Qu’est-ce que l’Onde ? Etnas, Cotopaxis, Vésuves,
D’où vient le flamboiement de vos énormes cuves ?
Où donc est la poulie et la corde et le seau
Qui pendent dans ton puits, ô noir Chimborazo ?
Vivants ! distinguons-nous une chose d’un être ?
Qu’est-ce que mourir ? dis, mortel ! qu’est-ce que naître ?
Vous demandez d’un fait : Est-ce toute la loi ?
Voyons, qui que tu sois, toi qui parles, dis-moi,
Qu’es-tu ? Tu veux sonder l’abîme ? Es-tu de force
A scruter le travail des sèves sous l’écorce ;
A guetter, dans la nuit des filons souterrains,
L’hymen de l’eau terrestre avec les flots marins
Et la formation des métaux ; à poursuivre
Dans leurs antres le plomb, le mercure et le cuivre,
Si bien que tu pourrais dire : Voici comment
L’or se fait dans la terre et l’aube au firmament !
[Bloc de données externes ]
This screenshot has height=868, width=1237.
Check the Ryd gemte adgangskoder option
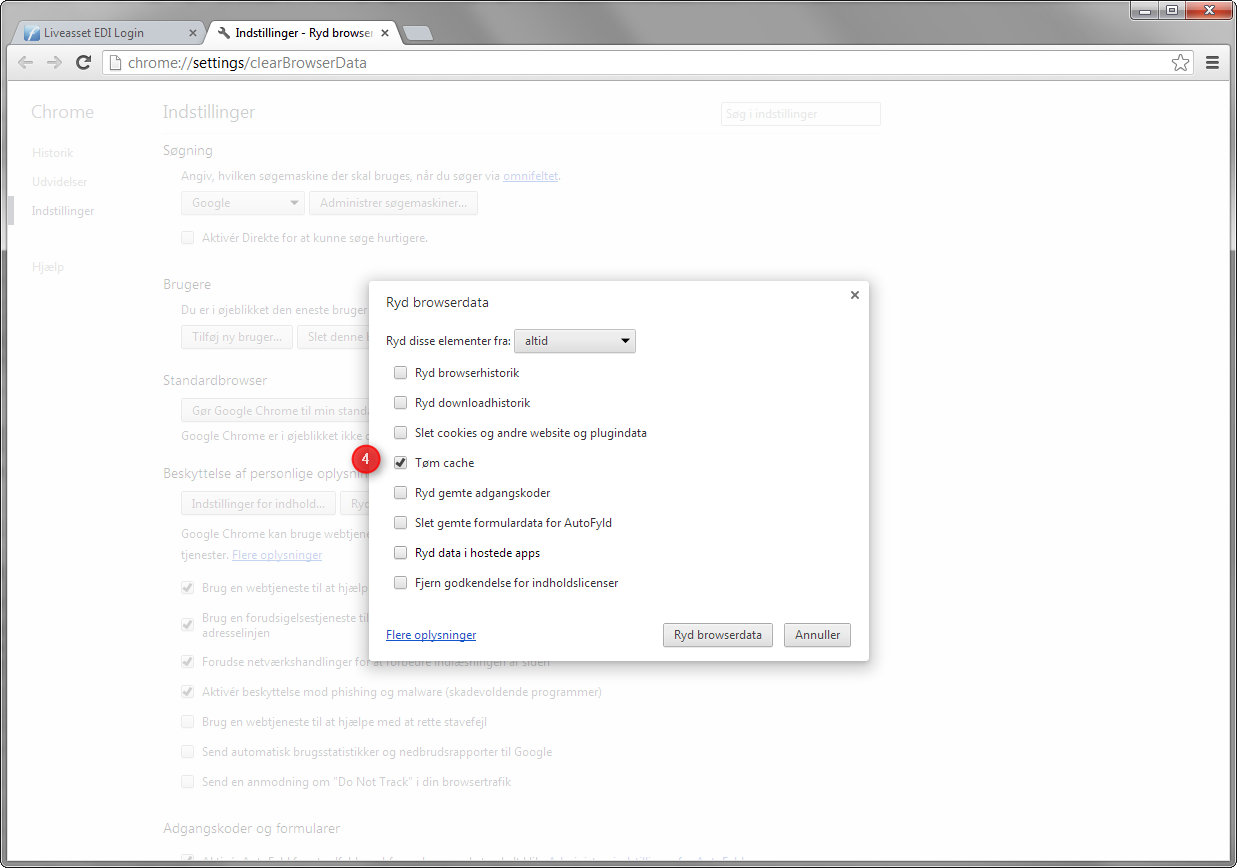[400, 493]
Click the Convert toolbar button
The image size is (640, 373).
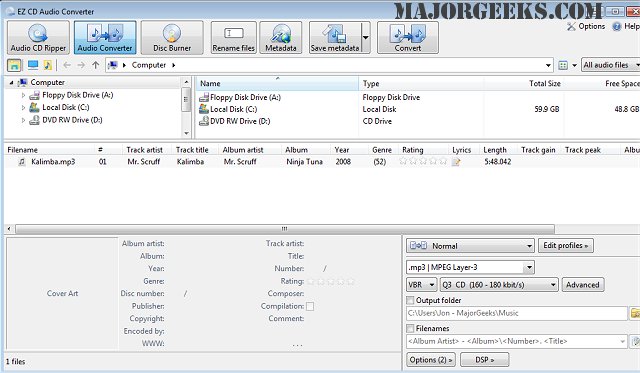(x=408, y=38)
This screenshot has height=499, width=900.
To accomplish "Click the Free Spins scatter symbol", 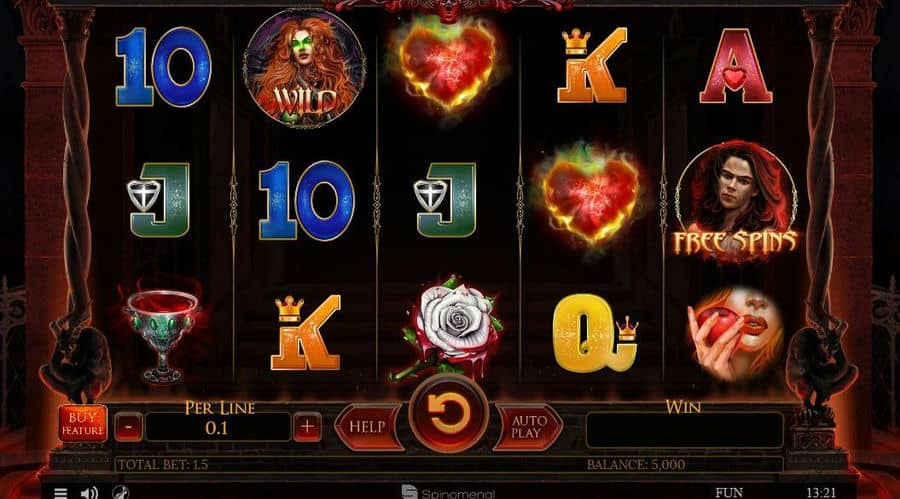I will 736,202.
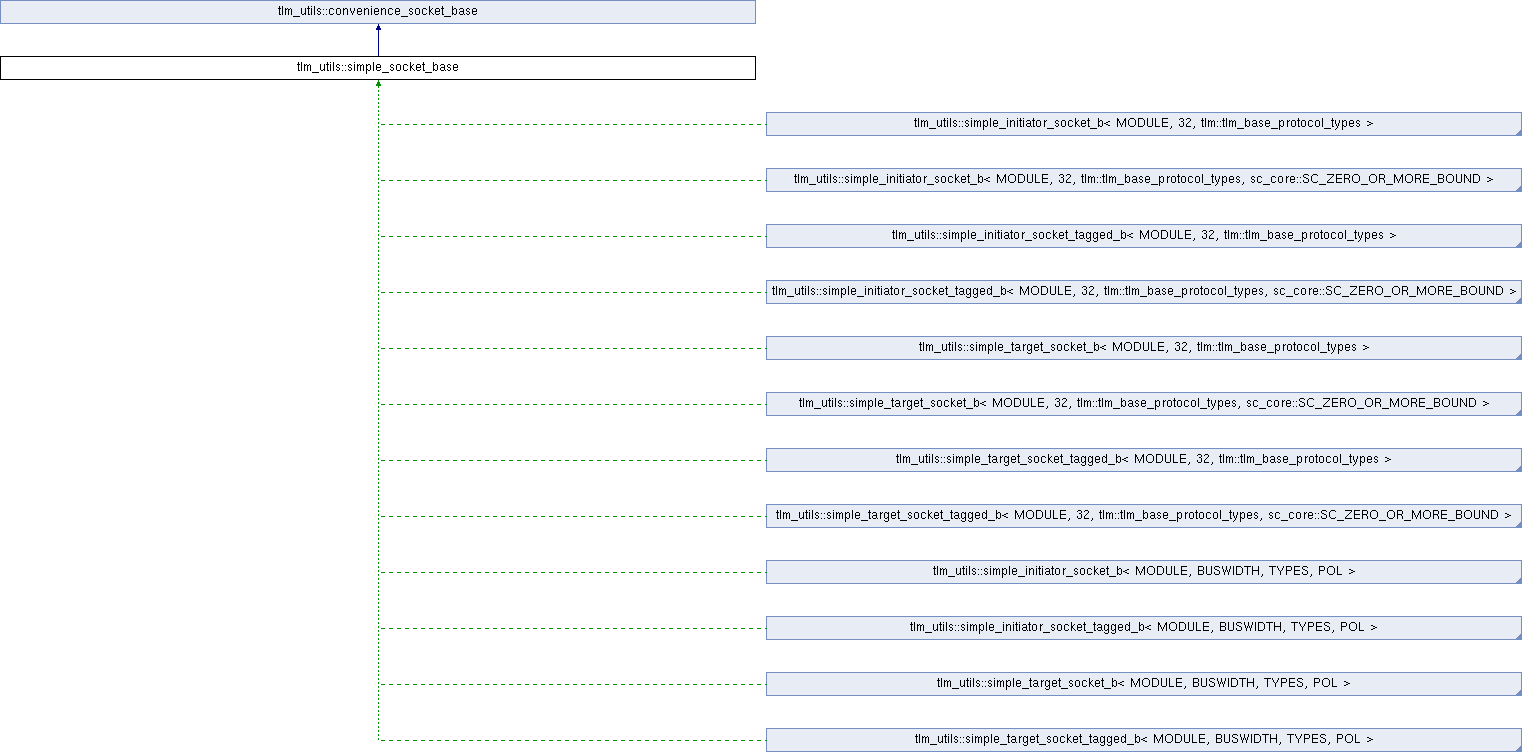Viewport: 1522px width, 752px height.
Task: Click green dashed arrowhead below simple_socket_base
Action: (378, 85)
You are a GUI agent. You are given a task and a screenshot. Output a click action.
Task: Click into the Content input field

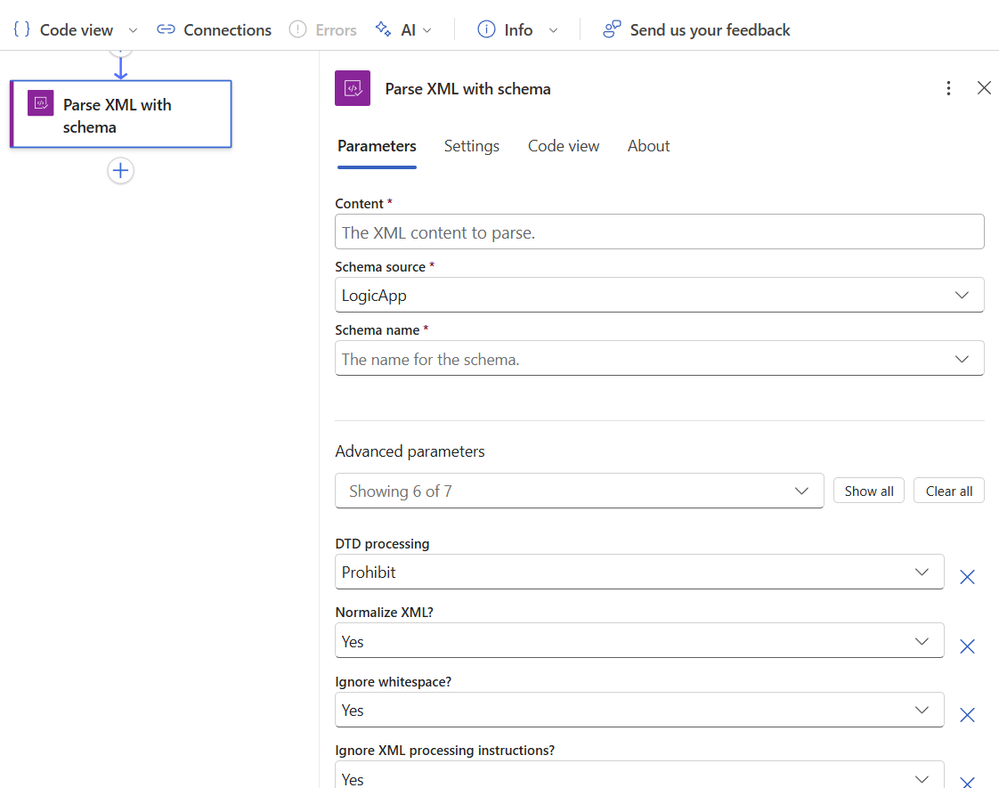659,232
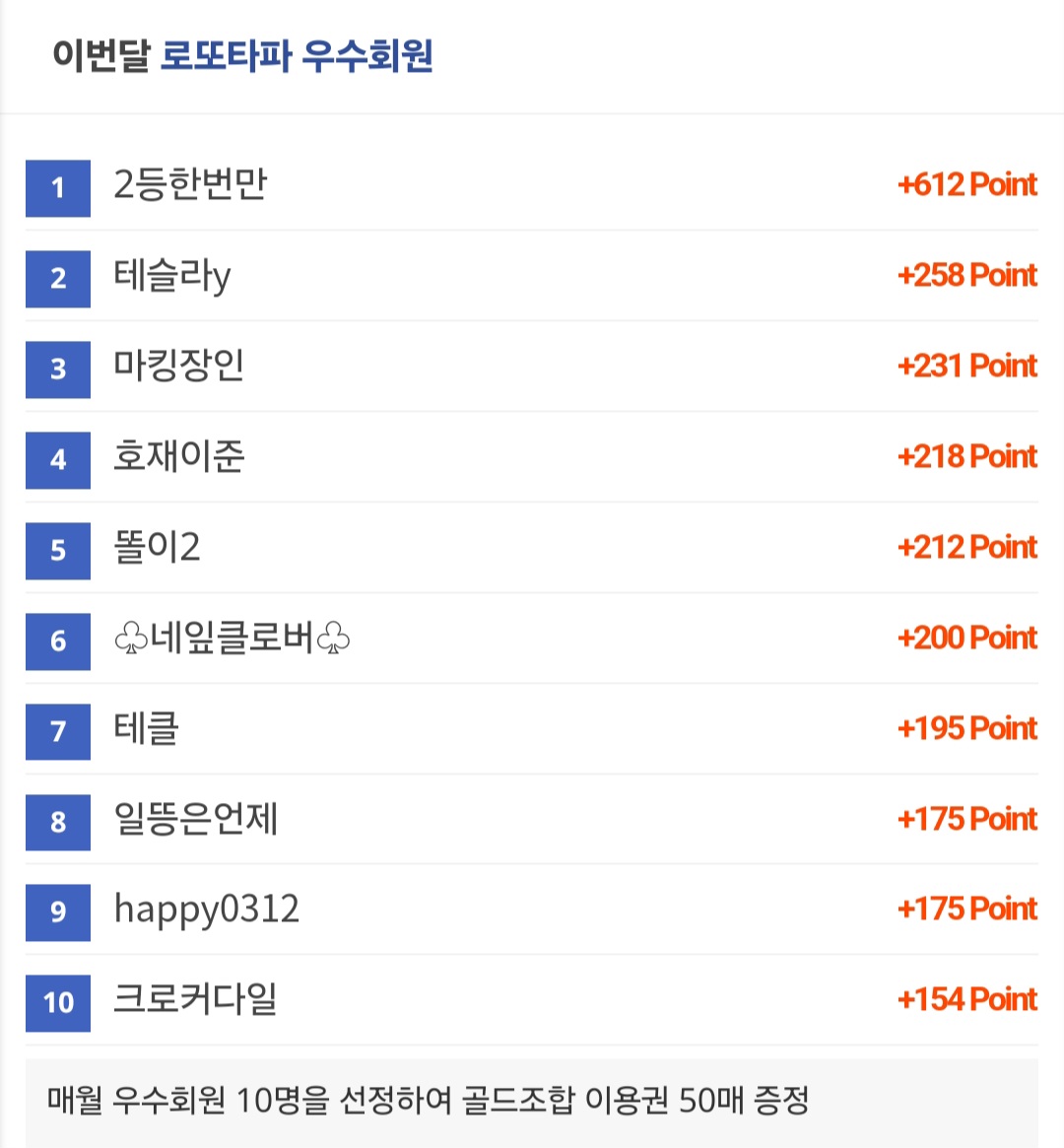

Le peux-tu ? parle. Non. Eh bien, sois économe
D’axiomes sur Dieu, de sentences sur l’homme,
Et ne prononce pas d’arrêts dans l’infini.
Et qui donc ici-bas, qui, maudit ou béni,
Peut de quoi que ce soit, farce, âme, esprit, matière,
Dire : — Ce que j’ai là, c’est la loi tout entière ;
Ceci, c’est Dieu, complet, avec tous ses rayons ;
Mettez-le-moi bien vite en vos collections,
Et tirez le verrou de peur qu’il ne s’échappe. —
Savant dans son usine ou prêtre sous sa chape,
Qui donc nous montrera le sort des deux côtés ?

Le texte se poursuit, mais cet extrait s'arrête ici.